Who was she kidding? She knew Caleb. She knew how he would respond to the letter. At first, he would pretend at confusion, buying time; and eventually, he would find the right words to tell her, in the kindest way possible, that this shared future was not his dream.

Of course, she wanted Caleb. She wanted everything he stood for: the yellow house, the reliable walk down Vine, dancing in the sprinklers, whispering during movies, playing pirates, playing boyfriend and girlfriend, playing husband and wife. Safety. But no matter what she did, she couldn’t stop him from leaving her behind, from becoming a new Caleb that she wouldn’t recognize. A new image of the future began to take shape in her mind, one without Caleb. And maybe, sitting on the curb next to the body of the dead cat, she figured out that her fantasy, the one she’d kept under her pillow since she was fourteen years old, wasn't perfect.

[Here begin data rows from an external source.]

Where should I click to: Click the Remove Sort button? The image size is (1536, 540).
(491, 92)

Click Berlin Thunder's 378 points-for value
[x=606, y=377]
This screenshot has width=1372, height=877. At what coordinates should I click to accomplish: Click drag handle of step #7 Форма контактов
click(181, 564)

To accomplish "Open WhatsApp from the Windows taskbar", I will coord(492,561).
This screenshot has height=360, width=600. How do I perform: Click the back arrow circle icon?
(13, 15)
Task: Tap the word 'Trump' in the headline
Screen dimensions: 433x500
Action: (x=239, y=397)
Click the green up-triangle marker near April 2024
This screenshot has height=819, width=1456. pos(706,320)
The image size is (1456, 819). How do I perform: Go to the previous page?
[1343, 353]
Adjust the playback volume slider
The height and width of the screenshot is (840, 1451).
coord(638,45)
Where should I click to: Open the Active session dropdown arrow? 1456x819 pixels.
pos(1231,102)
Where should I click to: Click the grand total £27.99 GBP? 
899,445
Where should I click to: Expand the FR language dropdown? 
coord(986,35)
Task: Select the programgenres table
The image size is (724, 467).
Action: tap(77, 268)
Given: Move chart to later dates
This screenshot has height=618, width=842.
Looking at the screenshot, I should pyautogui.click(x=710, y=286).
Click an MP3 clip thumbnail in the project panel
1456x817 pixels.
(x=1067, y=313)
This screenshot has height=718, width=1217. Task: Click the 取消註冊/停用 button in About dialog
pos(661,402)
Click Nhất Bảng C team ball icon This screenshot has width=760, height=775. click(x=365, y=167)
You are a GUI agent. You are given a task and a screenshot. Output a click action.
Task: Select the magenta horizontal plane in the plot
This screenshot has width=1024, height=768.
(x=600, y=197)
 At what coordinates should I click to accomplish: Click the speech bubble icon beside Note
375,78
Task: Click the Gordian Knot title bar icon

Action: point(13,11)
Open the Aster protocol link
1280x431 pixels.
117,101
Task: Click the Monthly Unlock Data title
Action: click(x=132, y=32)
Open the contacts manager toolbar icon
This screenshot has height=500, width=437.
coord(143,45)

She took papers from the backseat of her car and used them to protect her hands as she picked up the mangled cat tenderly, careful where there was blood. The papers weren’t a huge sacrifice; they were just old homework assignments and crosswords, things she should’ve discarded long ago. She laid the cat down on the curb, out of harm’s way, and collected more papers, wrapping the once-cat in them like a little mummy. It was a shitty funeral, but it was a shitty way to die, too – a casualty of her delusions. She cast a look down the street, to Caleb’s house. His bedroom light was on.

On second thought, she went back to the car and retrieved her letter. She tore it up and scattered the fragments on the body of the cat – like it was snowing. The hot spell had broken.